Theodore Braun, an MD/PhD student in the Daniel Marks Lab located in the Pape Pediatric Research Institute, was recently invited to give a major talk at the 6th International Cachexia Conference in Milan, Italy.
His talk, entitled “Central nervous system control of inflammation induced muscle catabolism,” was based on data he developed in the lab, and which has recently been published in The Journal of Experimental Medicine.
Theodore’s presentation received the conference’s highest award, the Young Investigators Award (of which he was the only recipient).
“This paper is the result of a great deal of hard work from Ted, with meaningful contributions from the whole lab,” said Daniel Marks, MD, PhD, Associate Professor, Department of Pediatrics. “While the paper includes some very modern molecular biology, the primary results were gleaned from thoughtful, careful whole animal physiology and histology.”

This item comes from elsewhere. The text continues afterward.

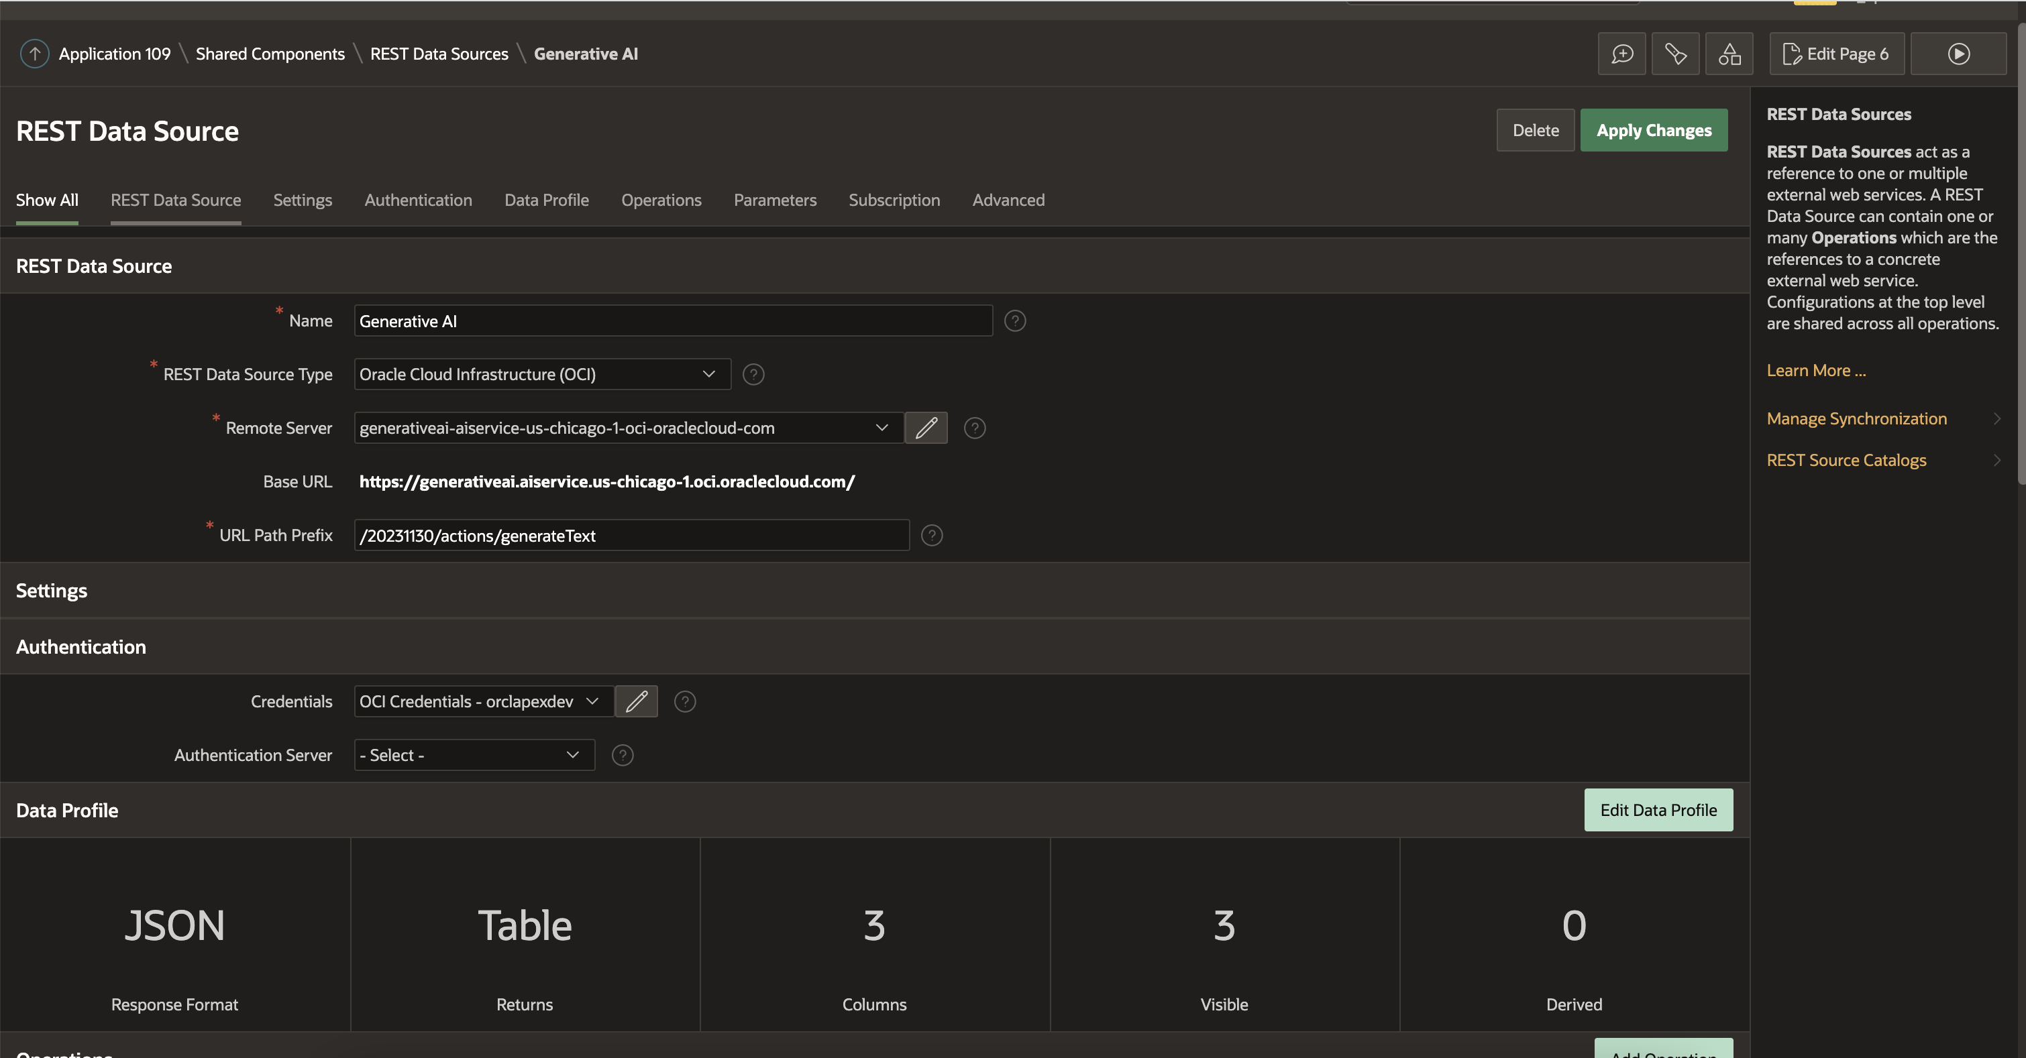
Task: Open the feedback comment icon
Action: coord(1622,53)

The research is focused on understanding why muscle breaks down excessively during inflammatory states. The clinical condition, cachexia, occurs in a variety of chronic diseases, and includes anorexia, lethargy, and excessive muscle catabolism as cardinal features. The prevailing view of scientific thought in this field has been that the inflammation (cytokines, in particular) act directly on muscle.
Theodore and fellow investigators believed it was likely that muscle breakdown included a relay through the brain, as a part of an elaborate coordinated metabolic response to inflammation. “Our work confirmed that inflammation confined only to the brain leads to rapid muscle breakdown,” said Theodore Braun. “We also discovered the neuroendocrine pathway involved in producing this outcome.”

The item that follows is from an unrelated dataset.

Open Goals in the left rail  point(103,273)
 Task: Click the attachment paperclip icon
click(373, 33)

Previously, every inflammatory condition the team studied in the Marks Lab caused inflammation in the brain. With this study, it now appears that the idea that muscle breakdown during disease is an entirely peripheral (outside of the brain) process must be discarded, and instead replaced with a new mechanism that incorporates key signaling intermediates in the brain in this process.
As a result, Theodore’s work provides a new handle on potential treatments for cachexia in chronic disease, a condition that has been notoriously difficult to treat in the past.
“It was a proud moment for me personally to see Ted get this award at our most important international meeting,” said Dr. Marks. “This was a well deserved recognition of the work involved, and also of Ted’s potential as an outstanding physician scientist.”